Never in a million years did Drexel University sophomore Michelle Silberman imagine she’d be spending so much of her time at the school’s new Chabad House.

“I wasn’t really religious before I went to college,” says the Fairmont, N.J., native now majoring in entrepreneurial studies. “But then I got to school and, you know, you’re far from your family and you don’t have that built-in support system. So I went to Chabad just to check it out and they were very supportive of everything. I got close to the rabbi and his wife very quickly. It’s an amazing feeling to know that someone cares about you. It made me miss home a little less.”

Like Silberman, dozens of Drexel students have taken comfort in the warm and cozy environs provided by Chabad-Lubavitch Rabbi Chaim and Moussia Goldstein from a building near campus on Philadelphia’s Baring Street that first opened its doors at the start of this year.

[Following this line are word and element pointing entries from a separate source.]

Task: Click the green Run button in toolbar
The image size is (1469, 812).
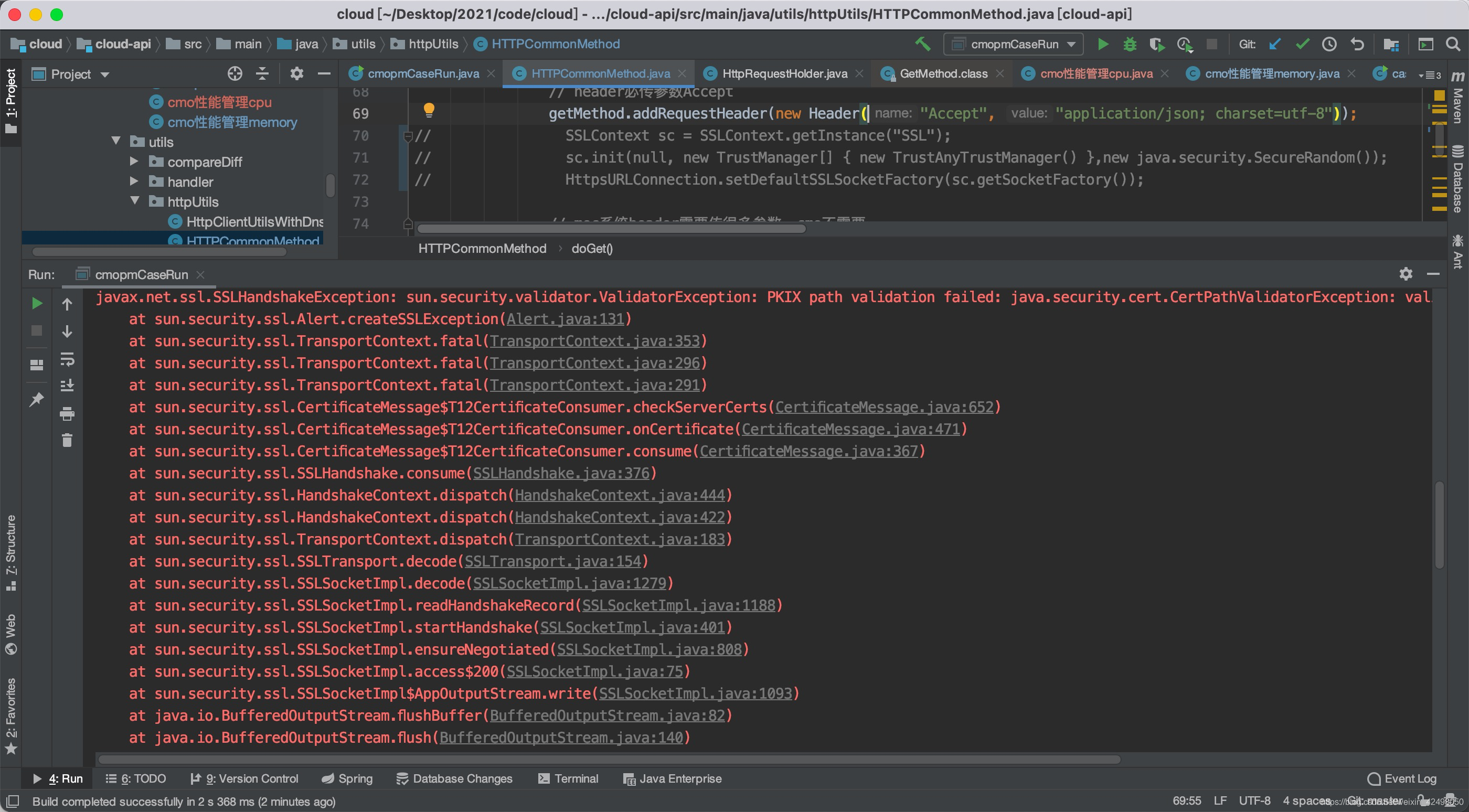Action: point(1102,44)
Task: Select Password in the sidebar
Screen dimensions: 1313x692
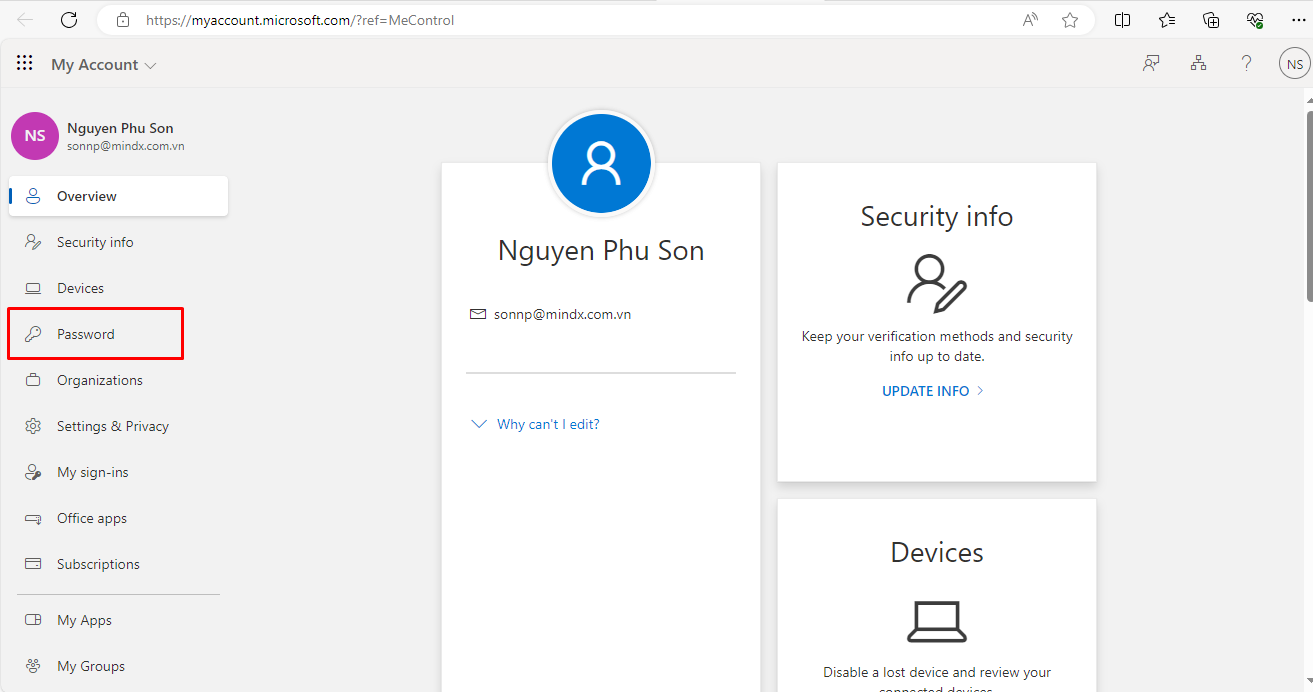Action: [86, 334]
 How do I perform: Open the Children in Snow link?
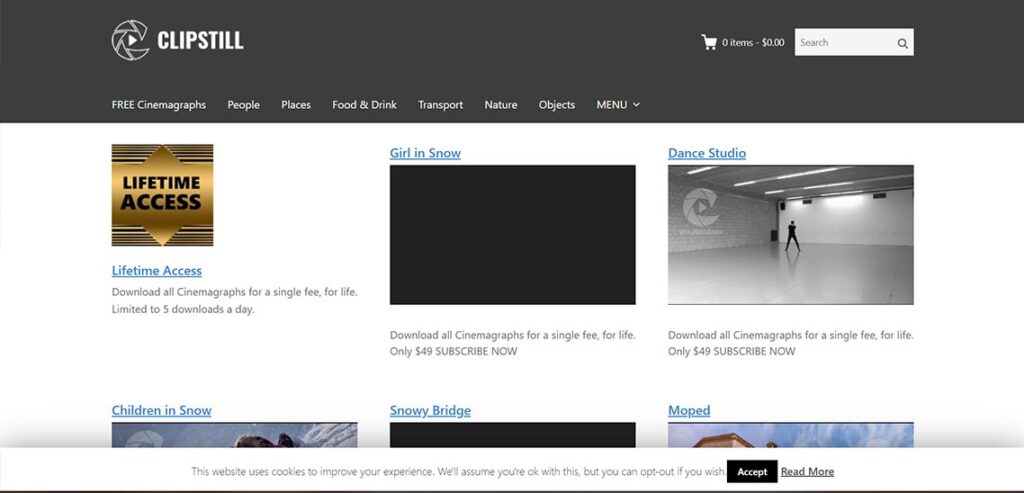[x=161, y=410]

The Chabad House just purchased the property through a grant from the Rohr Family Foundation and additional fundraising efforts.

“Out of 20,000 students, around 1,000 are Jewish,” estimates Chaim Goldstein, co-director of Chabad at Drexel-Rohr Jewish Student Center. “Until last year, the Jewish students at Drexel used to be serviced by Lubavitch House at the University of Pennsylvania, which is right next door. But as the Jewish community grew, we began to realize Drexel needed its own Chabad.”

In November 2010, the Goldsteins rented a modest three-story row house a 15-minute walk from campus. There they began hosting weekly Sabbath dinners, a series of informal Torah classes dubbed “Lunch and Learn.”

Despite the center’s undesirable location in the dodgy part of town, Chabad-sponsored events garnered an impressive showing of interest, with Friday night dinners attracting between 30 and 40 students.

“Soon the house was just getting too small and we were looking to move,” says the rabbi. “We found this house smack dab in the middle of student housing which was up for sale and we jumped on it.”

Now on any given day, you can find students relaxing on the couch after class snacking on fresh pieces of kugel, sitting at the dining room table with books cracked open for studying, or roasting marshmallows and barbecuing in the backyard until the wee hours of the morning.

“It’s a really warm and welcoming atmosphere that makes you feel that you’re not that far from home,” says Noah Gross, a 21-year-old junior from Newtown, Pa., entering year three of a five-year program in mechanical engineering. “Every day of the week there is something going on, whether it’s talking about this week’s Torah portion or getting together for Saturday morning breakfast before Shabbat services. Rabbi Goldstein does a great job of relating to students no matter what level you’re at religiously. He operates on so many different wavelengths.”

For Moussia Goldstein, who recently gave birth to the couple’s first daughter, the roomier headquarters presents a plum opportunity to expand the roster of Jewish-focused programming.

“Before, we were literally bursting at the seams, which is incredible,” she says. “Now we have a beautiful dining room, a lounge area, and a great outdoor yard, and it allows us to plan so many new and different activities and events. There is something going on every single day. Before it was our home and we were making it into a Chabad House. This is a Chabad House for the students.”

Jewish students light Sabbath candles at Drexel University’s new Chabad House.
Jewish students light Sabbath candles at Drexel University’s new Chabad House.

To that end, she always makes sure that students who drop by – and they drop by often – are provided with the nourishment they need, both spiritually and gastronomically.

“During Passover this year I was there every single day of the week and Moussia always made sure that I had kosher-for-Passover food,” says Silberman, who currently serves on the Chabad student board. “She always leaves food out on the table or in the fridge. During finals week, she baked a group of us a brownie cake for good luck. Rabbi Goldstein and Moussia are always there whenever you need them.”

Recently, the Goldsteins threw one Drexel student an impromptu Bar Mitzvah.

“He had never had one,” explains Moussia Goldstein of the student, a member of Alpha Epsilon Pi, one of the on-campus historically Jewish fraternities. “So we decided to make him one.”

While the rabbi called the student up to the Torah to make a blessing, his wife raced around in search of celebratory candies.

“She is the foundation and backbone of this Chabad,” Goldstein gushes of his wife. “From Soup for the Soul to Thursday-night cooking classes, she really keeps everything going.”

“We’re looking to expand our scope and look for ways to really involve all the different groups of Jewish students,” says the rabbi. “This would not be possible without the support of several parents, students, alumni and friends whose gracious contributions have enabled the Chabad House to open the next chapter of Jewish life at Drexel.”

If Silberman is any indication, then Chabad of Drexel is well on its way to doing just that.

“I’m so happy I got involved with Chabad,” she exclaims. “It is truly a home away from home.”